Mortgage activity decreased on all types of loans in May



Despite 14 million high-quality refinancing candidates, mortgage lending volumes hit a 13-month low in May, according to Black Knight.

In the shadow severe housing shortage, the report “Monitoring the Market for Raw Materials” showed activity fell 4.8% since April, including a 3.4% decrease for purchases, 3.4% for refinancing when cashing out, and 8.2% for refinancing at rate and maturity.

The overall lending activity decreased by 0.7% annually, as the interest rate and maturity decreased by 44.8%, while the volumes of purchases and payments on payments increased by 43.4% and 32.2%, respectively. IN 30 year flat rate lowered again, falling to 3.15% on average from 3.23% in April.

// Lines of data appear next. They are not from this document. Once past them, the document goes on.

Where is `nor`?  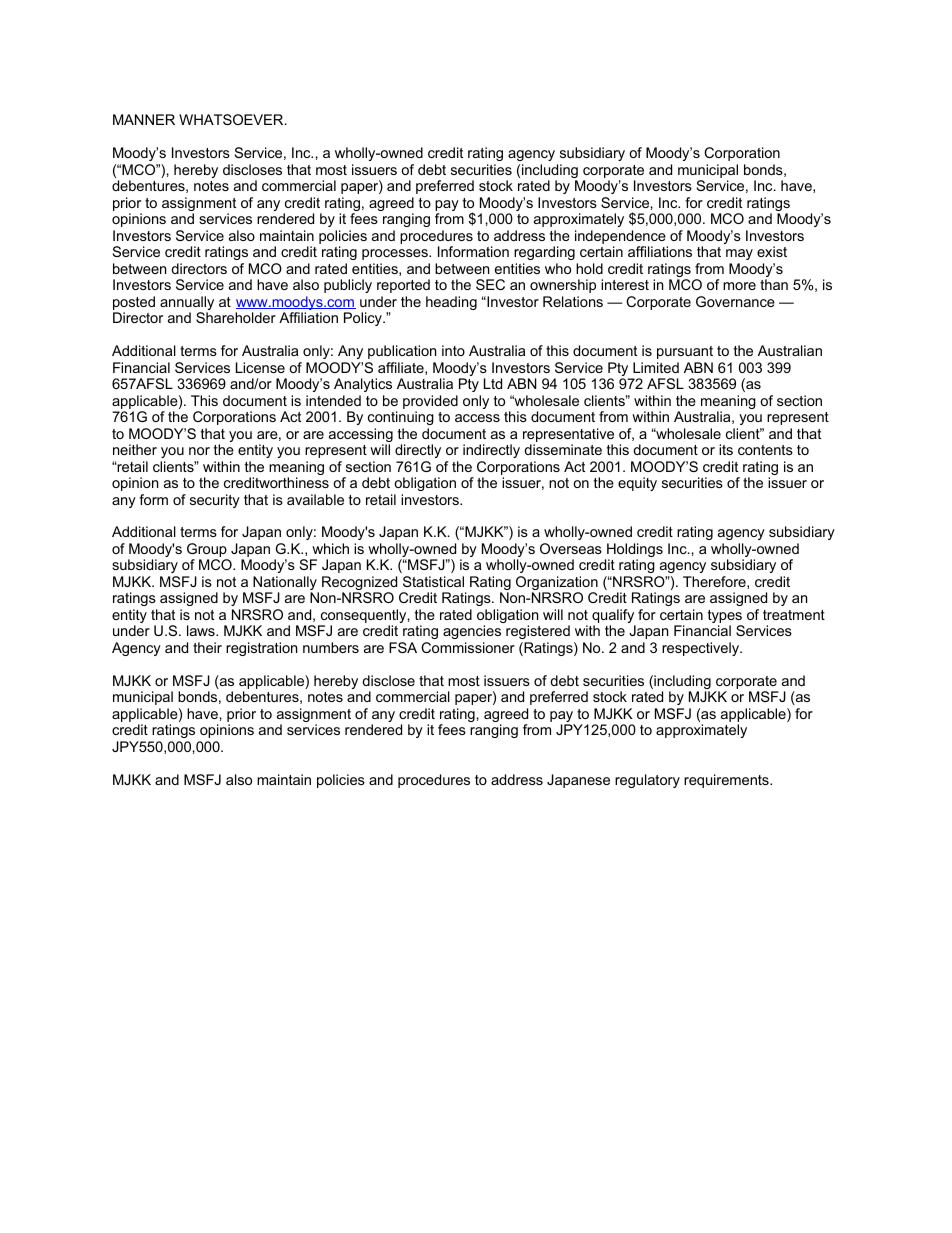
nor is located at coordinates (199, 451).
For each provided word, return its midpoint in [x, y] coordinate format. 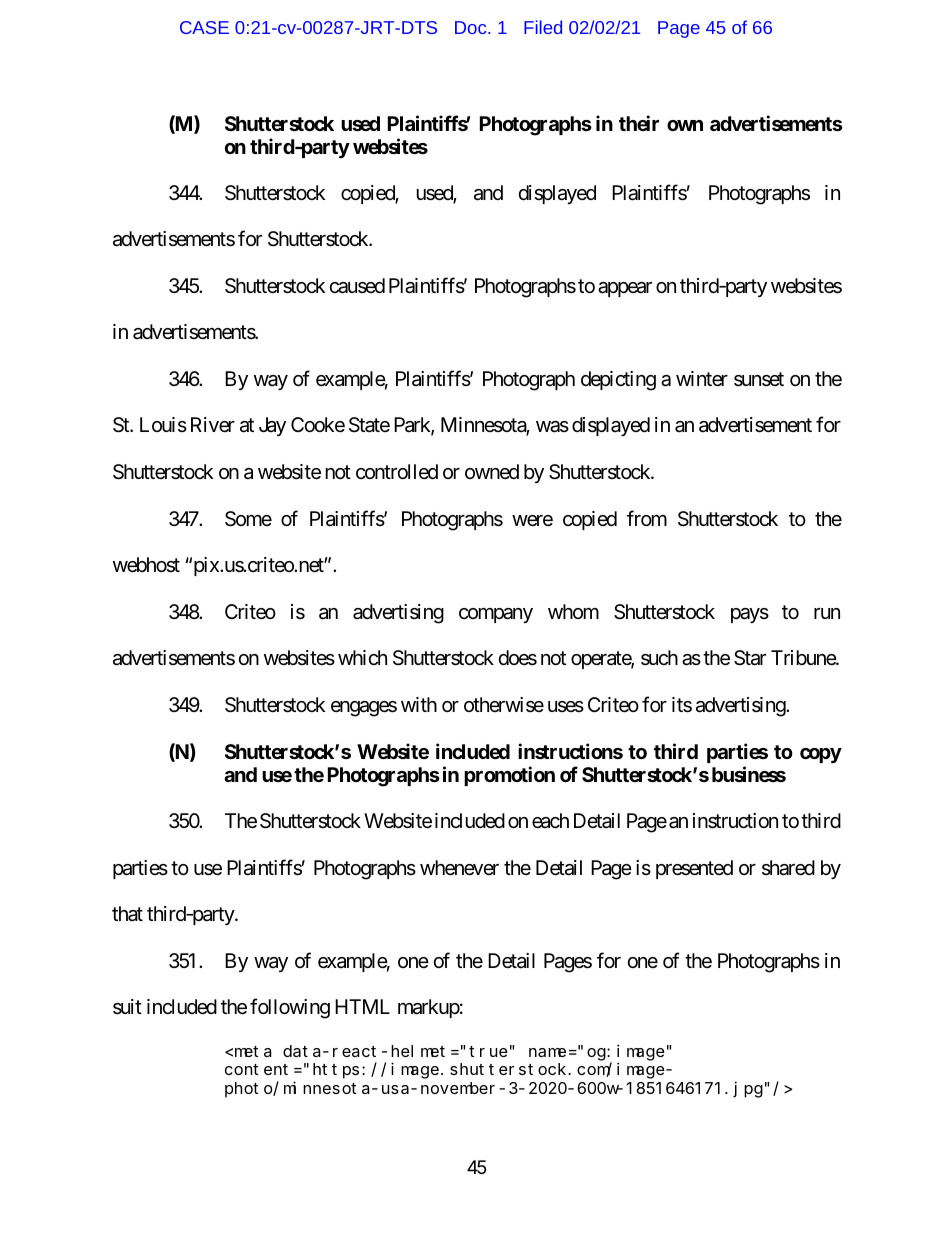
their [639, 123]
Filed [543, 27]
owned [492, 471]
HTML [362, 1006]
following [290, 1009]
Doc [472, 27]
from [647, 518]
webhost [146, 565]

“The fall of refinancing locks looks like it should do more with the psychology of the borrower“Said Scott Happ, president of aftermarket technology at Black Knight. “Of course, the rate hike in February eased the excitement in the market, but refinancing activity simply did not recover as expected.”

IN refinancing share of the loan volume fell to 44% from 45% in April, despite a 15% rise in refinancing incentives over the past two months. The refinancing rate lock fell 27% from March to May, “slowing down at a time that would otherwise be the expected acceleration,” Hupp continues.

Of the 10 largest metropolitan areas in terms of shipments in May, only Seattle showed an increase of 1.4% since April. Los Angeles ranked first in market share with 5.2% of the total nationwide, while activity was down 5.8% from the previous month. The Washington, DC statistical area accounted for 4.4%, while it was down 1.7% in April. The New York metro came in second with 4.3%, but individual shipments were down 9.1% m / m. Los Angeles, Phoenix, and San Francisco all had refinancing controlling stakes.